*** Begin section ***
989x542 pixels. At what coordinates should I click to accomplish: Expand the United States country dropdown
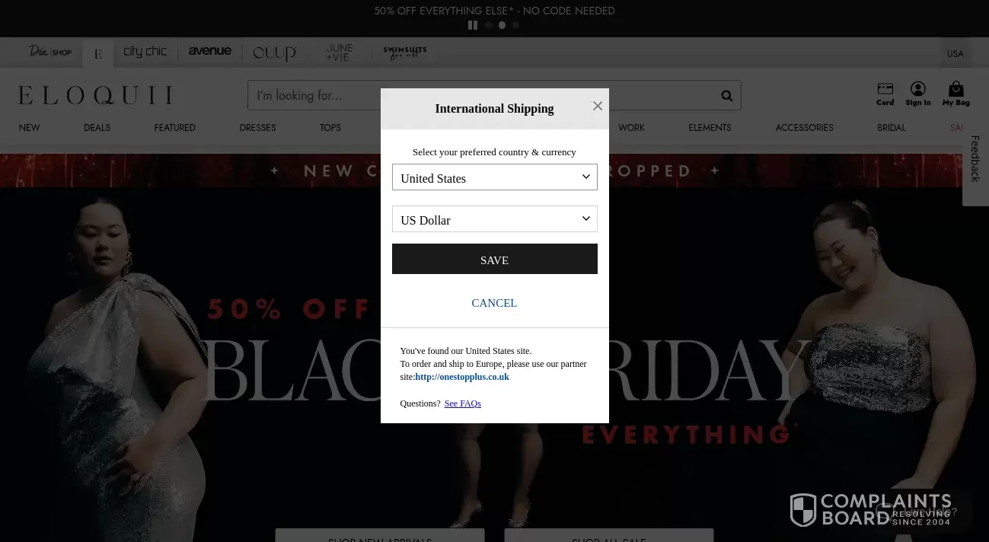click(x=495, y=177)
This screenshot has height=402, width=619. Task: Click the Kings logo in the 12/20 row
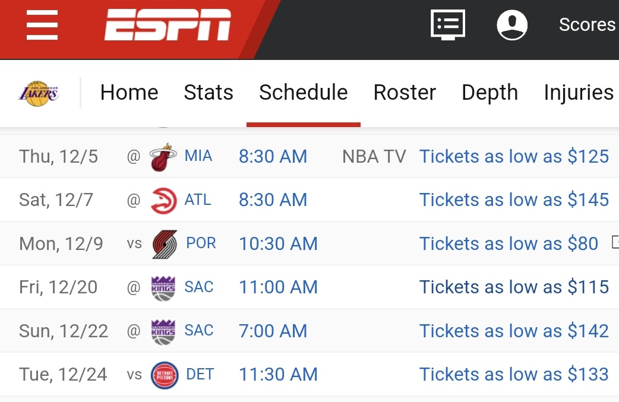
*** End section ***
*** Begin section ***
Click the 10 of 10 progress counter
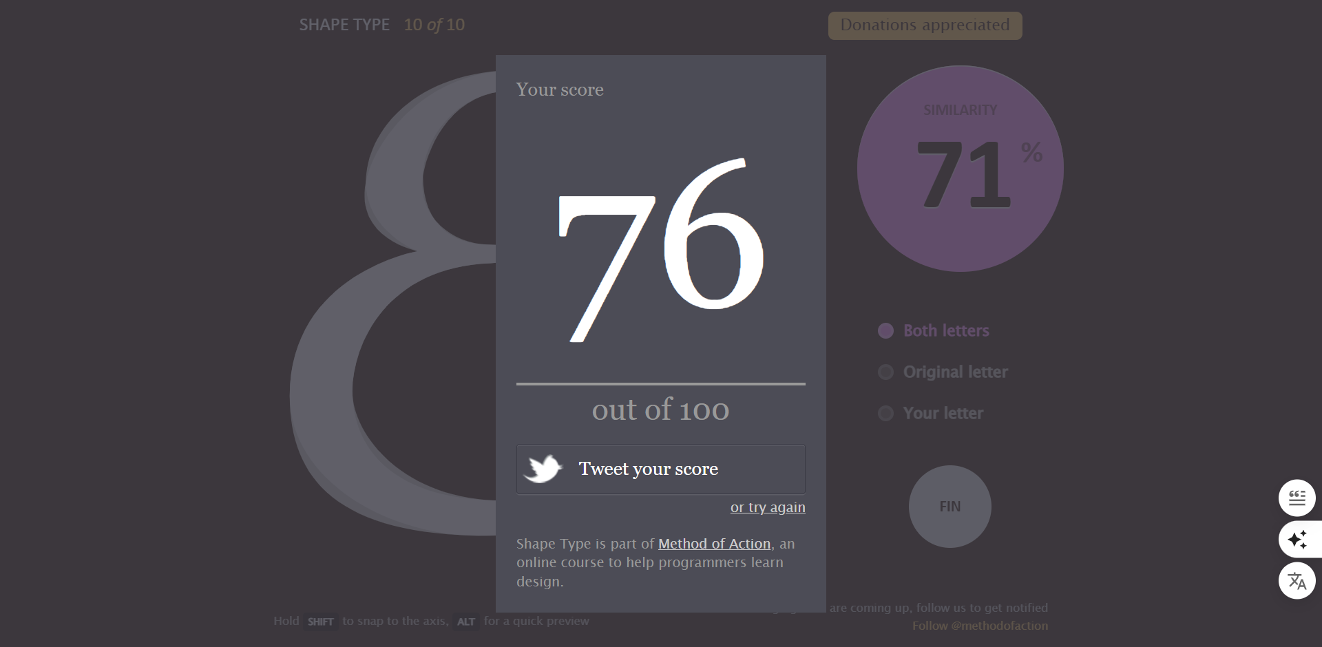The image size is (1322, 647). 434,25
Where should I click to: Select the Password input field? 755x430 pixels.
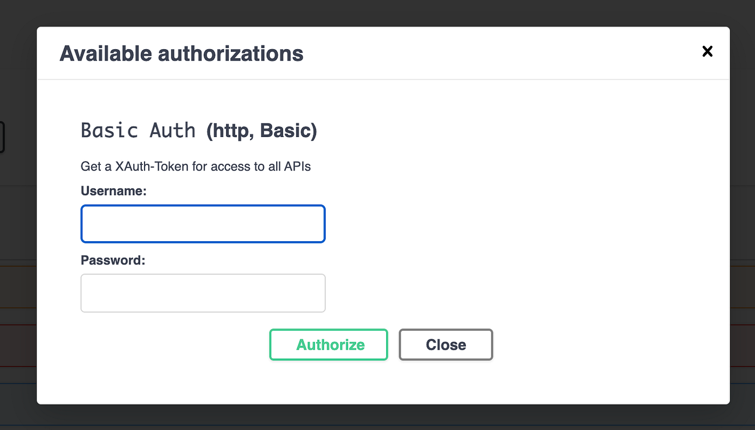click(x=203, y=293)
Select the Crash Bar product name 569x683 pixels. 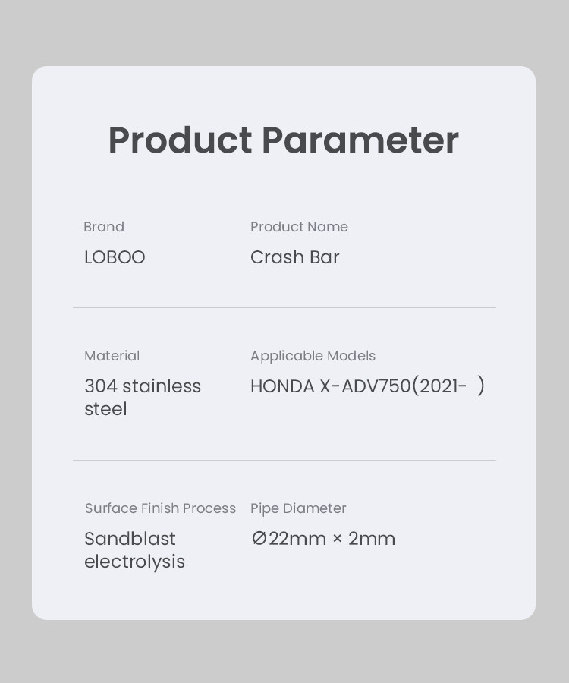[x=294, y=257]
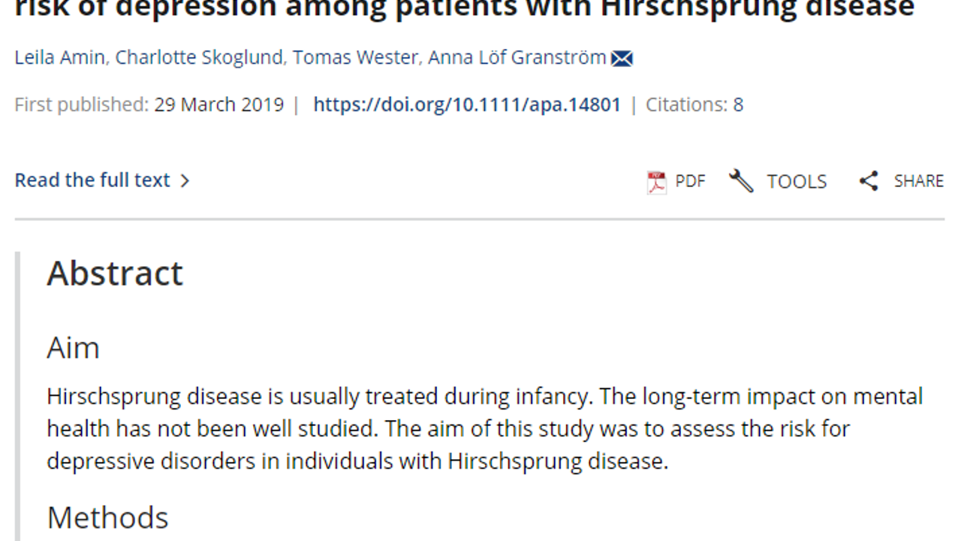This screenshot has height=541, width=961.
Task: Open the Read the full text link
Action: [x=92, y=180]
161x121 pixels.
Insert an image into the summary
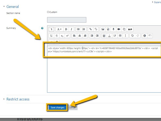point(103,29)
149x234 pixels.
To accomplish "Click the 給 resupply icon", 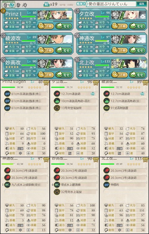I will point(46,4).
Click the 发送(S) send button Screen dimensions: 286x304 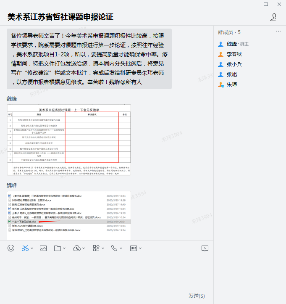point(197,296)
*** End section ***
*** Begin section ***
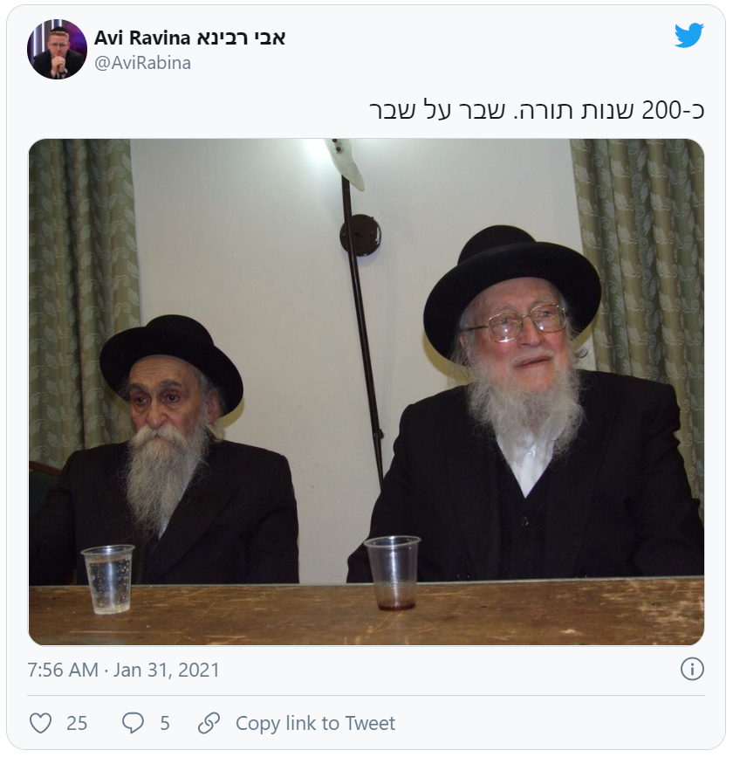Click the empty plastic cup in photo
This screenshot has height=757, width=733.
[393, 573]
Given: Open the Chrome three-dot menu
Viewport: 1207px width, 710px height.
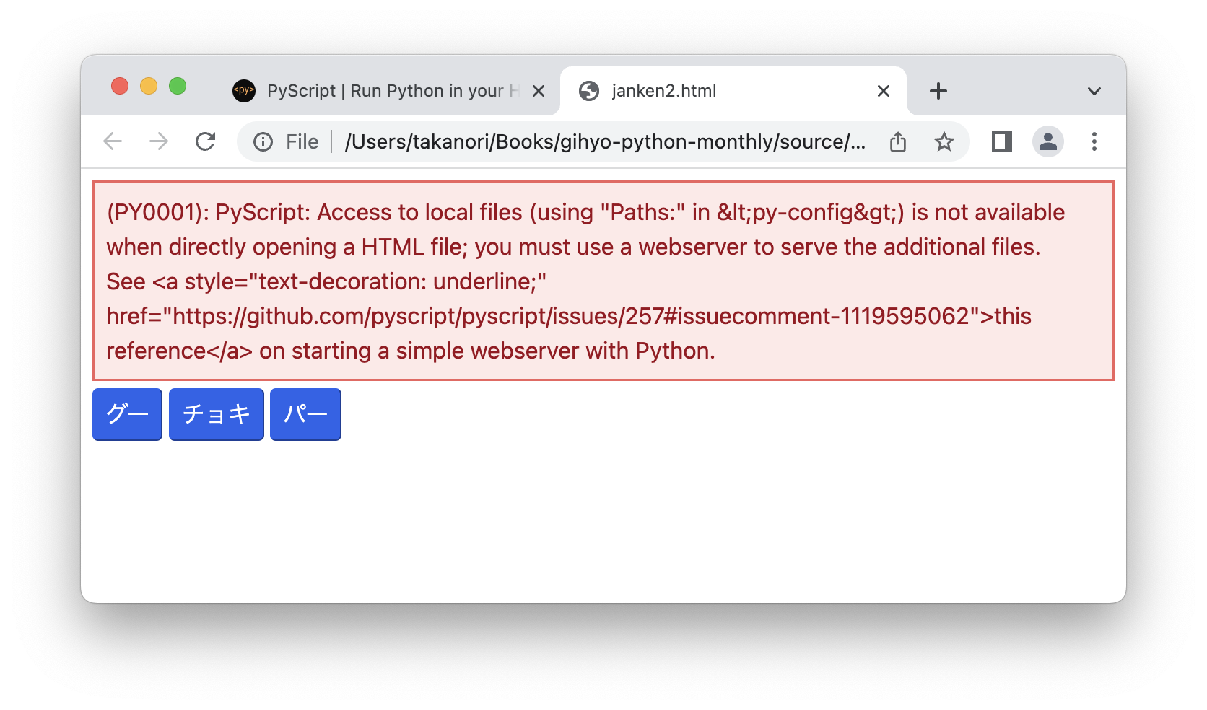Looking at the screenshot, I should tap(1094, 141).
*** End section ***
# Task statement:
The response must repeat exactly the lines above from the one with "989x542 pixels. At" through the one with "This screenshot has height=402, width=619.", including both, and must contain no pictures and no other text.

# Result for this exercise:
989x542 pixels. At what coordinates should I click to accomplish: Expand the United States country dropdown
click(x=495, y=177)
This screenshot has height=402, width=619. Task: Click the Kings logo in the 12/20 row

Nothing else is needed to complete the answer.